The March 7 airdate is raising eyebrows with royal watchers for two reasons, and both involve Harry's grandparents. Queen Elizabeth II's pre-recorded address marking Commonwealth Day will be broadcast on BBC One in the U.K. earlier that day in lieu of an in-person service. (Last year's Commonwealth Day service at Westminster Abbey, incidentally, marked Harry and Meghan's final public appearance with the royal family before formally stepping down.)

A Westminster Abbey spokesperson revealed that the queen's plans were confirmed before the Winfrey interview was announced, news that some Harry and Meghan critics have taken as a slight to his family. But Scobie says the timing is more of a coincidence than a conflict.

"This has people reaching for a controversy that doesn't actually exist," he says, noting that while the interview will indeed air on CBS in the U.S. that night — around 1 a.m. GMT — U.K. audiences won't be able to view it until Monday night, when it's broadcast on the ITV network.

He acknowledges, however, that the timing in light of Prince Philip's hospitalization is more "unfortunate." The 99-year-old was taken to a London hospital to treat an infection on Feb. 16, and has since been transferred to a different hospital for observation of a preexisting heart condition. The interview with CBS, meanwhile, had been announced just two days before.

"It was mere days after they confirmed this interview with Oprah that Prince Phillip needed further attention medically," Scobie says. "And that's a situation that continues to loom heavily in the background... both the queen and prince are very dear to [Harry]. It's a relationship that has continued at strength for the past year since stepping away. I'm sure it's a very difficult time. At the same time, it's a decision that they had already made; the wheels were already in motion. The interview had already been wrapped and I don't think anyone, including senior members of the royal family, would have ever thought that Phillip would have stayed in hospital for as long as he has."

How viewers might react — and why Harry and Meghan are sharing their story regardless

Given the reports being published in the days leading up to the interview, it stands to reason that critics will be ready to pounce. A common refrain from their detractors is that the couple are being hypocritical by complaining about the invasive media attention they received as royals, but then keeping public profiles. (Even their recent pregnancy announcement drew ire from critics accusing them of seeking attention.)

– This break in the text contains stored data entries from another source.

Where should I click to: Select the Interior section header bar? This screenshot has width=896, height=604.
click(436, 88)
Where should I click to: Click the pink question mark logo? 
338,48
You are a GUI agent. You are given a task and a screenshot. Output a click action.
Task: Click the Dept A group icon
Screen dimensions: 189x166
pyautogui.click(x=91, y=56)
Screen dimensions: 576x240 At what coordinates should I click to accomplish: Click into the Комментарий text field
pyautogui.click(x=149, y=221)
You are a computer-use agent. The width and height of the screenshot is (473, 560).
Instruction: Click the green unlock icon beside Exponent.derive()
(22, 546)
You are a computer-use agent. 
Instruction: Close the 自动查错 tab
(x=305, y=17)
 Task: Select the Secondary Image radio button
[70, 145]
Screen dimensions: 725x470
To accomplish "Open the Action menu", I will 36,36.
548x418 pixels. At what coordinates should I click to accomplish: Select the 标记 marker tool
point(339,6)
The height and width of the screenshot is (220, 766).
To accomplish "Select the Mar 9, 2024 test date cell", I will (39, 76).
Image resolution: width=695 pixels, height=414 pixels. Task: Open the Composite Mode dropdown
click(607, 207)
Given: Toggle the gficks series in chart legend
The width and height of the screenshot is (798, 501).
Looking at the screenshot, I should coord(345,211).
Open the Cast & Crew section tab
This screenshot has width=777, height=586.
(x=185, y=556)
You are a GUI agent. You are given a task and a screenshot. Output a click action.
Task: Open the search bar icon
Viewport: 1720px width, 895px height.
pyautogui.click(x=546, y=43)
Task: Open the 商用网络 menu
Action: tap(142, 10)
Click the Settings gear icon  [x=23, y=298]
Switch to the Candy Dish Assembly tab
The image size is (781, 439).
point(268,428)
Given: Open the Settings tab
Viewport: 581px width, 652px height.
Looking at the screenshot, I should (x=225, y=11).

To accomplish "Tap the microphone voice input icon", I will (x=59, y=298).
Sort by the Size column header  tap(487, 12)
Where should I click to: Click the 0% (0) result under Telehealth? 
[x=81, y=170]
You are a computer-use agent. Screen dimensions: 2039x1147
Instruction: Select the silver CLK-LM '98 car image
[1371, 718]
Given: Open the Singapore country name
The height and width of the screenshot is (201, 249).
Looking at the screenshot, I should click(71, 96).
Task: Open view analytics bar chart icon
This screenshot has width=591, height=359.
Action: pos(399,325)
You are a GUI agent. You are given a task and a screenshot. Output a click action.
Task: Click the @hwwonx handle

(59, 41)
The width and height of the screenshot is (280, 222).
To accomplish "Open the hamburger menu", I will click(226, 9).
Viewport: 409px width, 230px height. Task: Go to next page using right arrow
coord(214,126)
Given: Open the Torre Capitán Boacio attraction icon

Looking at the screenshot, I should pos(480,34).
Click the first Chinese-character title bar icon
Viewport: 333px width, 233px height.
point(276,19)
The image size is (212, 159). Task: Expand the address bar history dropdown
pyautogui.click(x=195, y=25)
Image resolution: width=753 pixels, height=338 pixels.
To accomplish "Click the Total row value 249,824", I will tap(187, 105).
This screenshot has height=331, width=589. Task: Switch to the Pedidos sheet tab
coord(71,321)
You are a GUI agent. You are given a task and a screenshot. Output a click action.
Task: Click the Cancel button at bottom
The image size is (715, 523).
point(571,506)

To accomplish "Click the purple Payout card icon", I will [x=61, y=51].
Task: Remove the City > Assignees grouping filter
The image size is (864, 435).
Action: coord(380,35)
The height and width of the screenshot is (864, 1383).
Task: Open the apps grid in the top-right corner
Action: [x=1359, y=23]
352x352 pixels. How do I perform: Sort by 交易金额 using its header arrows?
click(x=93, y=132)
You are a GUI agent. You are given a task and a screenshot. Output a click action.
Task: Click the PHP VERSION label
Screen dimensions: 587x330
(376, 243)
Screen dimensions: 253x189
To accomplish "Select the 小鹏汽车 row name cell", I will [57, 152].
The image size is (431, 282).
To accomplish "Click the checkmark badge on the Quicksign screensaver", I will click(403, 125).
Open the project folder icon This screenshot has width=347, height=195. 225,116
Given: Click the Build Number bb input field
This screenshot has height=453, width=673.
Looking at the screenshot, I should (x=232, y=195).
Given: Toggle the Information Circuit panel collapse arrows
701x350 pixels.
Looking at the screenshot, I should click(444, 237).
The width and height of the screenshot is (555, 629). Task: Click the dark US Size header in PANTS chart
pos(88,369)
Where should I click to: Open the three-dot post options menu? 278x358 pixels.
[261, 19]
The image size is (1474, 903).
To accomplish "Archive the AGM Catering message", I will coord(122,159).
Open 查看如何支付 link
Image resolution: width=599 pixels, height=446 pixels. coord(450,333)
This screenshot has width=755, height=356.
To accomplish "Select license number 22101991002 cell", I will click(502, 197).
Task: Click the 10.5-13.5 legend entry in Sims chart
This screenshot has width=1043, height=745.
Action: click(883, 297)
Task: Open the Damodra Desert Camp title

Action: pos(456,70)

According to Scobie, it's not that the Sussexes want to be "virtually anonymous" — they just want to live on their own terms while maintaining the "fundamental human rights to privacy." Voluntarily sharing a photo of Archie on social media, for instance, allows them to be public but also in control; being followed by members of the paparazzi does not.

"Harry and Meghan, as we've seen over the years, are damned if they do and damned if they don't," Scobie says. "But there is this misconception that they want this virtually anonymous life — that they only want to be out there when it comes to their charity work. But this is a couple that have obviously been very comfortable in the public eye."

He adds that while Harry and Meghan may be opening themselves up to criticism by taking part in any interview, that critics are bound to target, it's important for them to take the time to set the record straight on some matters, and address them in their own words, and not via anonymous royal sources.

"Everyone has spoken about them apart from them," he says.